[GIVEN INSTRUCTION] Write the next part of the article about diesel engines in heavy trucks below, starting after its final sentence.

[GIVEN TEXT]
--

Internal combustion engines (ICE), primarily diesels in heavy trucks, have become efficient and clean burning. Diesel continues to dominate the world of trucks and that will continue well into the 2030s. ICEs are too good to quickly throw away in favor of electric propulsion, according to industry observers and advisors. One is Mike Roeth, executive director of the North American Council on Freight Efficiency, who is bullish on electric vehicles but also realistic.
“While we at NACFE believe battery-electric trucks are the answer for the future—a position not everyone shares—we know the transition to battery-electric vehicles will take place over decades,” Roeth says. “Today, battery-electric trucks are not viable in many duty cycles, and even if they were, there are not enough of them being produced for fleets to make the switch.”
The Diesel Technology Forum actively promotes the advantages of diesels. Says its executive director, Allen Schaeffer, “Nearly 7 million new-technology diesel trucks are on the roads, delivering our goods and services with near-zero emissions. Nationwide, for every electric commercial truck on the road, there are nearly 1,100 powered by internal combustion engines.”
Recent research shows that internal combustion engines—primarily diesel and some gasoline—power 99.91% of the nation’s heavy trucks. As the trucking industry explores new fuels, along with battery-electric and fuel cell technology, it is clear that diesel and other internal combustion engines are going to continue to play a dominant role for many years.

--

[GIVEN INFORMATION]
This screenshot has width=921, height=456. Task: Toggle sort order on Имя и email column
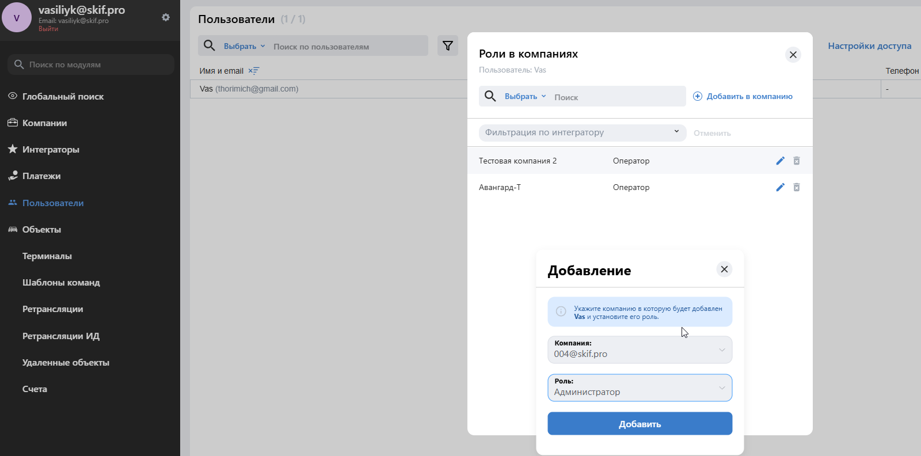[x=254, y=71]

--

[RESULT]
CNG and LNG cost about half the price of diesel fuel, and prices have not fluctuated like diesel. Diesel-based engines modified with spark ignition do not need expensive exhaust-after- treatment gear. Less talked about was the multimillion-dollar cost of filling stations, plus on-board tanks and other equipment. Cost is high because natural gas must be compressed to 3,500 to 10,000 psi, or frozen to -259 F for liquification, to store at the stations and carry in extra-strong fuel tanks aboard trucks.
Compared to CNG, LNG contains many times the energy in a given tank size and provides more range, so it was tested by some major fleets. As a truck fuel, LNG has diminished in stature. CNG was adopted for use in trash-collection trucks that burn methane captured from landfills and cleansed. Thus their fuel is almost free. Environmentally conscious construction fleets have also swung to CNG to reduce exhaust emissions in their communities and gain positive recognition.
Natural gas as a truck fuel, and the truck models and engines to burn it, although garnering considerable industry attention and extensive publicity, never gained much actual use. Surveys quoted by the Diesel Technology Forum show that only 1.3% of current Class 8 heavy trucks use CNG, and diesels power 96.7%.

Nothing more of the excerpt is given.